Anyway, enough navel gazing, here’s the post:

Usually at education conferences, I find that there are two sorts of sessions.

The first kind is the really practical sort of session; you leave with some new skills and/or knowledge which you can put in place in your classroom to help make you a better, or more efficient, teacher.

The second kind (and these are usually the sort that attract me) are the paradigm-busters. These sessions take a thing that we believe, grab it by the scruff of its neck and give it a Jack Bauer level of interrogation.

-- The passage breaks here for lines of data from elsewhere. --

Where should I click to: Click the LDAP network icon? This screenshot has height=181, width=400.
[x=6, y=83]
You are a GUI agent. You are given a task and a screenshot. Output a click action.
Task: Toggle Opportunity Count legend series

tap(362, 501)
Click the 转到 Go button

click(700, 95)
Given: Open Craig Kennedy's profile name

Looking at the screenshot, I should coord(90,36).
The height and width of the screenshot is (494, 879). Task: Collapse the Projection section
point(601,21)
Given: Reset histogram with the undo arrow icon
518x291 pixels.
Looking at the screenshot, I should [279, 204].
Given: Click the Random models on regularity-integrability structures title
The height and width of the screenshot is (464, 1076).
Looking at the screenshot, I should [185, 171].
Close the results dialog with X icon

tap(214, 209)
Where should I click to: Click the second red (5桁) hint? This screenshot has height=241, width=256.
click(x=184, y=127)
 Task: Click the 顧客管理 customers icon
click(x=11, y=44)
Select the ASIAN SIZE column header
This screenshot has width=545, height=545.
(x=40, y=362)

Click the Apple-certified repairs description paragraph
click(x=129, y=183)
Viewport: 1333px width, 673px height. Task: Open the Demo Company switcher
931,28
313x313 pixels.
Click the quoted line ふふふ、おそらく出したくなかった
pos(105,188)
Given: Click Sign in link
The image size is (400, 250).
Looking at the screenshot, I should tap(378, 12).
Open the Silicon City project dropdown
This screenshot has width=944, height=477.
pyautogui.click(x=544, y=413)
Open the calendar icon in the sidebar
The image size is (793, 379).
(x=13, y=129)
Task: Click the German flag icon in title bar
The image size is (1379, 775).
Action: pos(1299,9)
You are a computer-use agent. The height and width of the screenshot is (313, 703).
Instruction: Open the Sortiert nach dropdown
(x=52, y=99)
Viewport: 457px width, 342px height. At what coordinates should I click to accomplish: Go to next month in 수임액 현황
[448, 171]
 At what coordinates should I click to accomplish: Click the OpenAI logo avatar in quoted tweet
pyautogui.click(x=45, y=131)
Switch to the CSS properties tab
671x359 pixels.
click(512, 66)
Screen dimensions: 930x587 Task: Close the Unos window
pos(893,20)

I’ve long been a fan of David Didau’s website because I found his writing does the latter. I was most pleasantly surprised, however, after attending his session at Teach First’s Impact Conference, that what Didau teaches also does LOADS of the former. I attended two different sessions run by Didau, the first on literacy and the second on grading lessons and Ofsted. This post is about the first session.

Enlightened Competence

We were treated to a tour de force of Didau’s accumulated wisdom on how we can best help children to use English in a manner that will ensure them the opportunity to be academically successful. Didau’s slogan, “making the implicit, explicit” challenged audience members to examine exactly what they do when they engage in the written word.

This reminded me of Maslow’s model of competence, which begins with unconscious incompetence, followed by conscious incompetence (the uncomfortable stage that I found myself in for most of my first year of teaching), then conscious competence, before we finally get to a stage of unconscious competence.